AIM OF THE TASK: Print all the records exactly, please.

>>>>

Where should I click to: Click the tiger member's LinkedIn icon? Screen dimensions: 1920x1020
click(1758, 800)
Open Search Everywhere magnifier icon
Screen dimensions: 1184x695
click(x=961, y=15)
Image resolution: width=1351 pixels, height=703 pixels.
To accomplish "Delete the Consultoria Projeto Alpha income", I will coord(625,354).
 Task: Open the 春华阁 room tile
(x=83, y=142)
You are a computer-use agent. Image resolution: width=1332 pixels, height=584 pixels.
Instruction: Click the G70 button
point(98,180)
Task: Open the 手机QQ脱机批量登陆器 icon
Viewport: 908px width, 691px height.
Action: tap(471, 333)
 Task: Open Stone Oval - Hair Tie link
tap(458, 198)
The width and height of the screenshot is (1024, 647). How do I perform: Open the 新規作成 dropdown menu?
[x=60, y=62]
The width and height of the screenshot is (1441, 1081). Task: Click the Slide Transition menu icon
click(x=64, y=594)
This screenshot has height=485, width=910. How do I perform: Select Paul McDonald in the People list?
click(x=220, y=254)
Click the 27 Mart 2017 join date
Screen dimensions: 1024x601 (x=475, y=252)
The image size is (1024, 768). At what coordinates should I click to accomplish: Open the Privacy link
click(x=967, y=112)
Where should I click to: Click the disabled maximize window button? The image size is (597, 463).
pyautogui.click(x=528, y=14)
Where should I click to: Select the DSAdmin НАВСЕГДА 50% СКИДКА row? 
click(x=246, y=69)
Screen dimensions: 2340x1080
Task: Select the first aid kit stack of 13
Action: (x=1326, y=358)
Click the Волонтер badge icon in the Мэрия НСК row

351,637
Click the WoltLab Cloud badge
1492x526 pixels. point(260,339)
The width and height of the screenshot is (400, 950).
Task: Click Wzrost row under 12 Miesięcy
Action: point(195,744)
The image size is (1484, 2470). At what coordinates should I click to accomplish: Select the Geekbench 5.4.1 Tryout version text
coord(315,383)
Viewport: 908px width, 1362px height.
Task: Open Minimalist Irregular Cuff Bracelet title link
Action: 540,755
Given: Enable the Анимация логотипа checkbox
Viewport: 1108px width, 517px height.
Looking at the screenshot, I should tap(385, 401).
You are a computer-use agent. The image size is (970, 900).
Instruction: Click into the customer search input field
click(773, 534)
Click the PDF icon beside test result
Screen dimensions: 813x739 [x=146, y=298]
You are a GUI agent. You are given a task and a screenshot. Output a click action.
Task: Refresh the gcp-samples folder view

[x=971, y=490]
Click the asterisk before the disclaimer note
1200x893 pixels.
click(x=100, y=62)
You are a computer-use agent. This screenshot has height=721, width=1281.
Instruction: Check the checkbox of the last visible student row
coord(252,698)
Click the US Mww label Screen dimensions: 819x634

<<<<

ANSWER BOX:
Where should I click to: Click the tiger member's LinkedIn icon? Screen dimensions: 1920x1020
click(1758, 800)
Open Search Everywhere magnifier icon
Screen dimensions: 1184x695
click(x=961, y=15)
Image resolution: width=1351 pixels, height=703 pixels.
To accomplish "Delete the Consultoria Projeto Alpha income", I will coord(625,354).
 Task: Open the 春华阁 room tile
(x=83, y=142)
You are a computer-use agent. Image resolution: width=1332 pixels, height=584 pixels.
Instruction: Click the G70 button
point(98,180)
Task: Open the 手机QQ脱机批量登陆器 icon
Viewport: 908px width, 691px height.
Action: tap(471, 333)
 Task: Open Stone Oval - Hair Tie link
tap(458, 198)
The width and height of the screenshot is (1024, 647). How do I perform: Open the 新規作成 dropdown menu?
[x=60, y=62]
The width and height of the screenshot is (1441, 1081). Task: Click the Slide Transition menu icon
click(x=64, y=594)
This screenshot has height=485, width=910. How do I perform: Select Paul McDonald in the People list?
click(x=220, y=254)
Click the 27 Mart 2017 join date
Screen dimensions: 1024x601 (x=475, y=252)
The image size is (1024, 768). At what coordinates should I click to accomplish: Open the Privacy link
click(x=967, y=112)
Where should I click to: Click the disabled maximize window button? The image size is (597, 463).
pyautogui.click(x=528, y=14)
Where should I click to: Select the DSAdmin НАВСЕГДА 50% СКИДКА row? 
click(x=246, y=69)
Screen dimensions: 2340x1080
Task: Select the first aid kit stack of 13
Action: (x=1326, y=358)
Click the Волонтер badge icon in the Мэрия НСК row

351,637
Click the WoltLab Cloud badge
1492x526 pixels. point(260,339)
The width and height of the screenshot is (400, 950).
Task: Click Wzrost row under 12 Miesięcy
Action: point(195,744)
The image size is (1484, 2470). At what coordinates should I click to accomplish: Select the Geekbench 5.4.1 Tryout version text
coord(315,383)
Viewport: 908px width, 1362px height.
Task: Open Minimalist Irregular Cuff Bracelet title link
Action: 540,755
Given: Enable the Анимация логотипа checkbox
Viewport: 1108px width, 517px height.
Looking at the screenshot, I should tap(385, 401).
You are a computer-use agent. The image size is (970, 900).
Instruction: Click into the customer search input field
click(773, 534)
Click the PDF icon beside test result
Screen dimensions: 813x739 [x=146, y=298]
You are a GUI agent. You are given a task and a screenshot. Output a click action.
Task: Refresh the gcp-samples folder view

[x=971, y=490]
Click the asterisk before the disclaimer note
1200x893 pixels.
click(x=100, y=62)
You are a computer-use agent. This screenshot has height=721, width=1281.
Instruction: Check the checkbox of the last visible student row
coord(252,698)
Click the US Mww label Screen dimensions: 819x634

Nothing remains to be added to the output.